To accurately management for a confounding variable, we have to (1) have high-quality information for the variable and (2) accurately mannequin the connection between the confounder and our goal variable. Doing this for every recognized confounder is troublesome, but it surely isn’t the worst half. The worst half is that you would be able to by no means know with certainty that you’ve got accounted for all confounders. Even with robust area information, the likelihood that there’s an unknown confounder “on the market” stays. The most effective we are able to do is embrace each confounder we are able to consider after which depend on what known as the ‘no unmeasured confounder’ assumption to estimate causal relationships.
Modeling with observational information can nonetheless add lots of worth in prescriptive analytics, although we are able to by no means know with certainty that we accounted for all confounding variables.
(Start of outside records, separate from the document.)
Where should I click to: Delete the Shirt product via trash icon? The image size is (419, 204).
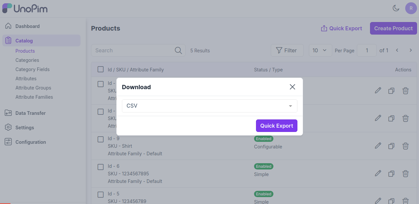pos(406,146)
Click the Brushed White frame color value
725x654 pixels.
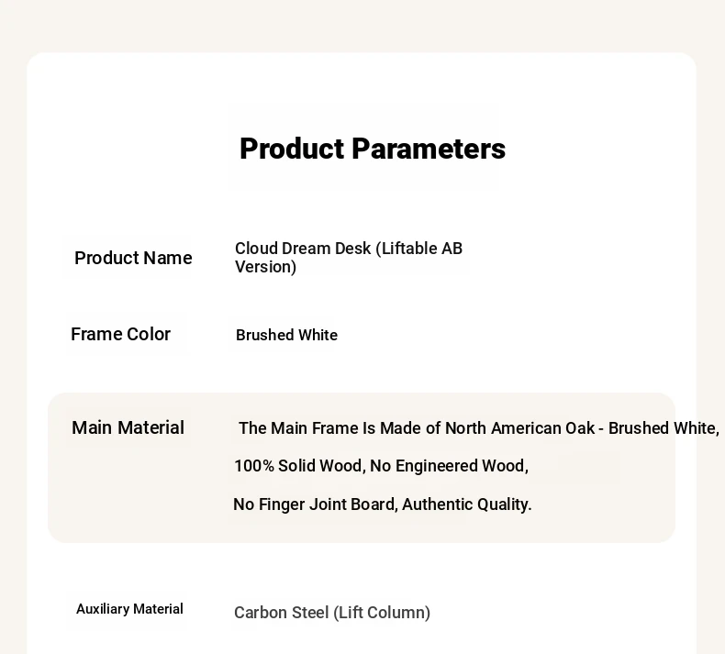286,335
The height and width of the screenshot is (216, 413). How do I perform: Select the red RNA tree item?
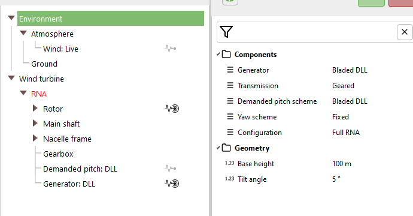[x=39, y=94]
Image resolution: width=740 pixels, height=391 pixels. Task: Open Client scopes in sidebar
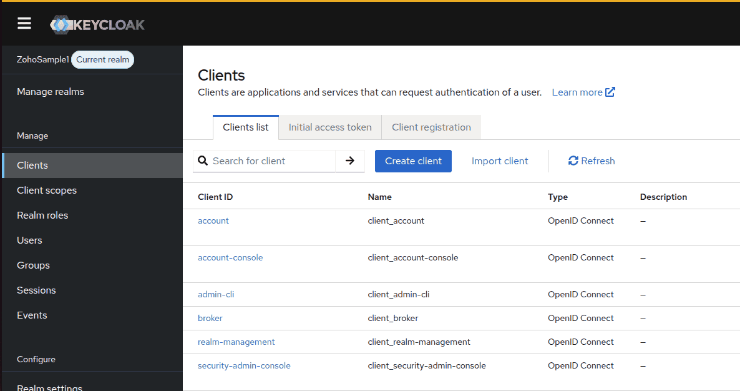point(47,191)
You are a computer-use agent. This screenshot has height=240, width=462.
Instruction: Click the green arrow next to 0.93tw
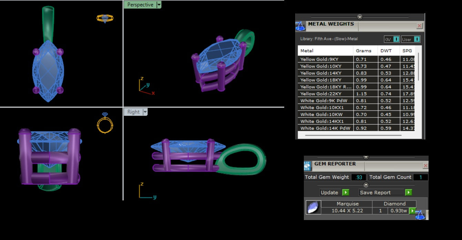tap(412, 211)

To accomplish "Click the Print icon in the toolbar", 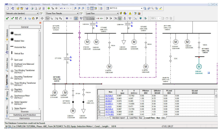I will point(31,9).
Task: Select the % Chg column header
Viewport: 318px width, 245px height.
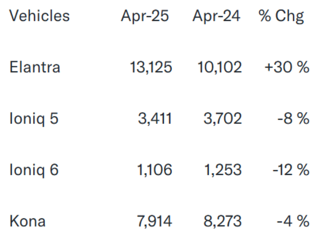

With observational information, I consider the causal assumption as being met in levels as an alternative of in a binary vogue. As we account for extra confounders, we seize the causal impact higher and higher. Even when we miss a couple of confounders, the mannequin should still add worth. So long as the confounders don’t have too massive of an affect on the estimated causal relationships, we might be able to add extra worth making selections with a barely biased causal mannequin than utilizing the method we had earlier than we used prescriptive modeling (e.g., guidelines or intuition-based selections).
Having a practical mindset with observational information could be vital since (1) observational information is cheaper and way more widespread than experimental information and (2) if we depend on hermetic causal conclusions (which we are able to’t get with observational information), we could also be leaving worth on the desk by ruling out causal fashions which might be ‘adequate’, although not good. You and your corporation companions must resolve the extent of leniency to have with assembly the causal assumption, a mannequin constructed on observational information may nonetheless add main worth!
Wrapping it up
Whereas prescriptive analytics is highly effective and has the potential so as to add lots of worth, it depends on causal assumptions whereas descriptive and predictive analytics don’t. It is very important perceive and to fulfill the causal assumption in addition to potential.
Experimental information is the gold normal of estimating causal relationships. A mannequin constructed on good experimental information is in a powerful place to fulfill the causal assumptions required by prescriptive modeling.
Establishing causal relationships with observational information could be harder due to the potential of unknown or unobserved confounding variables. We should always stability rigor and pragmatism when utilizing observational information for prescriptive modeling – rigor to consider and try to regulate for each confounder potential and pragmatism to grasp that whereas the causal results is probably not completely captured, the mannequin might add extra worth than the present decision-making course of.
I hope that this text has helped you achieve a greater understanding of why prescriptive modeling depends on causal assumptions and how one can deal with assembly these assumptions. Completely satisfied modeling!
- Neuman, S. B. (2017). Principled Adversaries: Literacy Analysis for Political Motion. Academics School Document, 119(6), 1–32.